In the end, this particular episode was essentially about men. As such, it was simple and straightforward, and that’s part of what made it so funny. Let’s face it, boys -- there is hilarity in our sometimes narrow-minded ways, and this is what “Bad” successfully minded.

Even my mom -- and happy Mother’s Day to all of you out there -- caught this show for the first time Sunday. And this is what she told me: “The women on this show just make so much more sense than the men.” Par for the course, is it not?

> **Provided material**
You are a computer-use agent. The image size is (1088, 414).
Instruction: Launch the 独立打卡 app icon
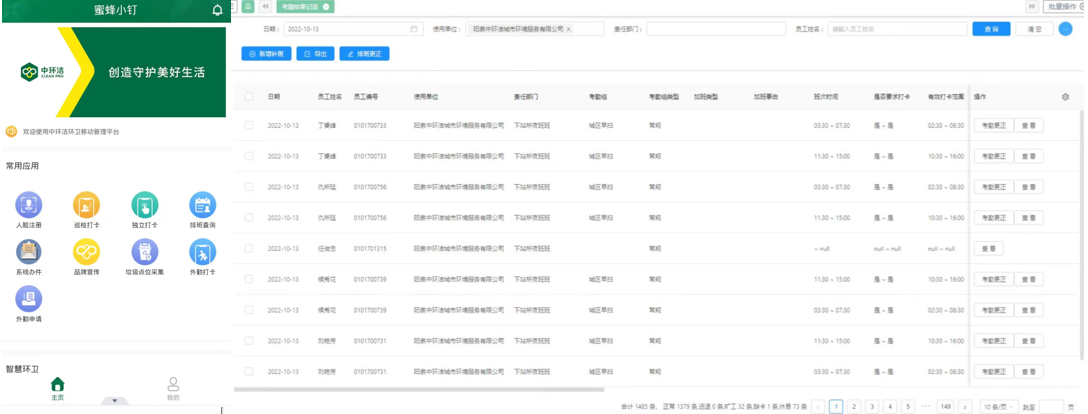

> **Exercise tasks**
1/ In the second sentence of the episode review, list every adjective.
2/ Extend the episode review past its final sentence.

> **Response list**
1/ simple, straightforward, funny

2/
And now, let’s look at these latest examples of male behavior:

Walt. His body has betrayed him with the cancer, and life has betrayed him by putting his brilliant mind in a high school classroom while his ex-girlfriend and buddy have gone on to make millions based on his research. Even his teenage son has betrayed him in a way, showing far more interest in the gun-toting life of Uncle Hank than his own. Oh, and the kid doesn’t want to go by Walt Jr. anymore -- please instead call him ‘Flynn.’

Add it all up and Walter White is a man who desperately wants to control something, anything. So what does he do? Well, at a get-well party thrown for him, he uncomfortably gets more pity thrown upon him and then watches Junior/Flynn (RJ Mitte) further admire the stories of Hank’s wild life. Walt responds by getting drunk and making sure that his son goes down with him. When he poured that first shot of tequila for his son, he just looked like the cool dad sharing a first-ever drink with his boy. When he poured the third, he was the devil.

Junior barfed. And Walter managed the slightest of smiles.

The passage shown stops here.